Bamsoet memaklumi apabila Presiden Jokowi membuat keputusan demi keamanan nasional. "Saya bisa memahami keputusan cepat Presiden sebagai panglima tertinggi dalam mengantisipasi langkah yang diperlukan," kata dia.
Koopssusgab juga berisikan TNI. Ada tiga pasukan elite dari tiga matra TNI yang ada di sini, yakni Sat-81 Gultor Kopassus TNI, Detasemen Jalamengkara TNI AL, dan Satbravo 90 Kopaskhas TNI AU.
Di sisi lain, pelibatan TNI dalam pemberantasan terorisme sempat menjadi polemik berkaitan dengan revisi Undang-Undang Nomor 15 Tahun 2003 tentang Pemberantasan Tindak Pidana Terorisme. Revisi UU Antiterorisme itu belum dimulai, tapi TNI sudah dilibatkan.

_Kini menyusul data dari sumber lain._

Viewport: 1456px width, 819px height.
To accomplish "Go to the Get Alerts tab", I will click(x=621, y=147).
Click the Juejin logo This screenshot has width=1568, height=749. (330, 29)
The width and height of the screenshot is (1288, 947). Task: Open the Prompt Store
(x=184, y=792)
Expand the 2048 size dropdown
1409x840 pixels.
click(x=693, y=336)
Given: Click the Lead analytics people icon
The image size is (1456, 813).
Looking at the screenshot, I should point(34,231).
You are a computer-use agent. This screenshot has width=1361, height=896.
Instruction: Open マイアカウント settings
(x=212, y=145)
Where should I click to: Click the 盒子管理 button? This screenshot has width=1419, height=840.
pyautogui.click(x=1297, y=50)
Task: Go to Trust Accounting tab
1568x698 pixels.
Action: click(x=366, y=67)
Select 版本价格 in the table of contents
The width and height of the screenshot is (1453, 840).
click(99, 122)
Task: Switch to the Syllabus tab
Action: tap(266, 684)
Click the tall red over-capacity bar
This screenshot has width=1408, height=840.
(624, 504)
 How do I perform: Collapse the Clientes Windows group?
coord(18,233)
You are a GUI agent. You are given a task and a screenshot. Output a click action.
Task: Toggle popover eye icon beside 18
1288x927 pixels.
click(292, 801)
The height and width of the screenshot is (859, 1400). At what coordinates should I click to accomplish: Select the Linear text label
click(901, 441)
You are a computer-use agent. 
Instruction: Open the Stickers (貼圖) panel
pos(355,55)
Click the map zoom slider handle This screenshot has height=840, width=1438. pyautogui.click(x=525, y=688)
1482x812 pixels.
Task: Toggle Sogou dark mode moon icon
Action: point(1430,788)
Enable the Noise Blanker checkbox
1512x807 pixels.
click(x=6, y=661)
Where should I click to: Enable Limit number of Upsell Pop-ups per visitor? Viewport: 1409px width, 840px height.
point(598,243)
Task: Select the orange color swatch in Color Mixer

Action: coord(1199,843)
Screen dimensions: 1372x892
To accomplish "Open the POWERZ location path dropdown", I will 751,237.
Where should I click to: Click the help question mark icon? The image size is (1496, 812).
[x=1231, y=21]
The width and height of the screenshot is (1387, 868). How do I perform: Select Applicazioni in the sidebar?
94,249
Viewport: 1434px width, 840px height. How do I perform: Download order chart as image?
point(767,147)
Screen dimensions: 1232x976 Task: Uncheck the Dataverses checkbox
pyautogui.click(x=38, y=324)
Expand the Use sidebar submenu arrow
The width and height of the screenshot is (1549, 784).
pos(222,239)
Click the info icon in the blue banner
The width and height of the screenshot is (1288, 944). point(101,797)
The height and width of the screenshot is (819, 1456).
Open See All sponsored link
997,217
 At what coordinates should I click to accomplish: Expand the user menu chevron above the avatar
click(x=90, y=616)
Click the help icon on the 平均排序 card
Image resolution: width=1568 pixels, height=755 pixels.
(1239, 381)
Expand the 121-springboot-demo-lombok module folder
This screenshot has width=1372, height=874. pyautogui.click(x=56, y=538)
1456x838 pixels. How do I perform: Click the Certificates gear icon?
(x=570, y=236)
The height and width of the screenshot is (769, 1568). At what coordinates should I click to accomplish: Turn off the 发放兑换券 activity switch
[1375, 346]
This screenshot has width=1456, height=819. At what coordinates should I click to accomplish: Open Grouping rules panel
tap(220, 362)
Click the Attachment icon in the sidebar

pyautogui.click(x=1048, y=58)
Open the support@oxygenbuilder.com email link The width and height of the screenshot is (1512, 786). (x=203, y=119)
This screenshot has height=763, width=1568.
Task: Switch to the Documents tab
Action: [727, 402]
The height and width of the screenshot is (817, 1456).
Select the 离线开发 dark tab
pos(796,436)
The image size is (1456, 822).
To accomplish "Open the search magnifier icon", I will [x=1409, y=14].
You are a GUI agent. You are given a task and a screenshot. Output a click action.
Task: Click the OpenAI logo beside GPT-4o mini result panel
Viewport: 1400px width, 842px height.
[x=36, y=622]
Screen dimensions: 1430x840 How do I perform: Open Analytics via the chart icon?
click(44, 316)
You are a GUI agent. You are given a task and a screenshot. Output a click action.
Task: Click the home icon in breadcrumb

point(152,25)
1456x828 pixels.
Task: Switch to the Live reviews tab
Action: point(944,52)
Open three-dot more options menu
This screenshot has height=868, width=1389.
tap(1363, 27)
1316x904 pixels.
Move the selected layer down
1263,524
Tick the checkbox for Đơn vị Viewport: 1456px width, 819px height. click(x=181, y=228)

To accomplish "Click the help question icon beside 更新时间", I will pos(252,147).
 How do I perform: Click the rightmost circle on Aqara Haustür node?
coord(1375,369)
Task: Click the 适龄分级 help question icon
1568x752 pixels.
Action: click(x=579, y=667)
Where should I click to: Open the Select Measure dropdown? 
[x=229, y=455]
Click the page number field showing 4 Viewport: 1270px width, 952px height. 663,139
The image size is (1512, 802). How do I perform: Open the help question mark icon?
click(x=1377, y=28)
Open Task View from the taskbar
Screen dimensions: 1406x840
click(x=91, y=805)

Ada landasan aturan untuk Koopssusgab ini, yakni Undang-Undang Nomor 34 Tahun 2004 tentang Tentara Nasional Indonesia. Pada Pasal 7 ayat 2 Undang-Undang tersebut diatur bahwa tugas pokok TNI ada dua, yakni operasi militer untuk perang dan operasi militer selain perang. Salah satu operasi militer selain perang adalah mengatasi aksi terorisme.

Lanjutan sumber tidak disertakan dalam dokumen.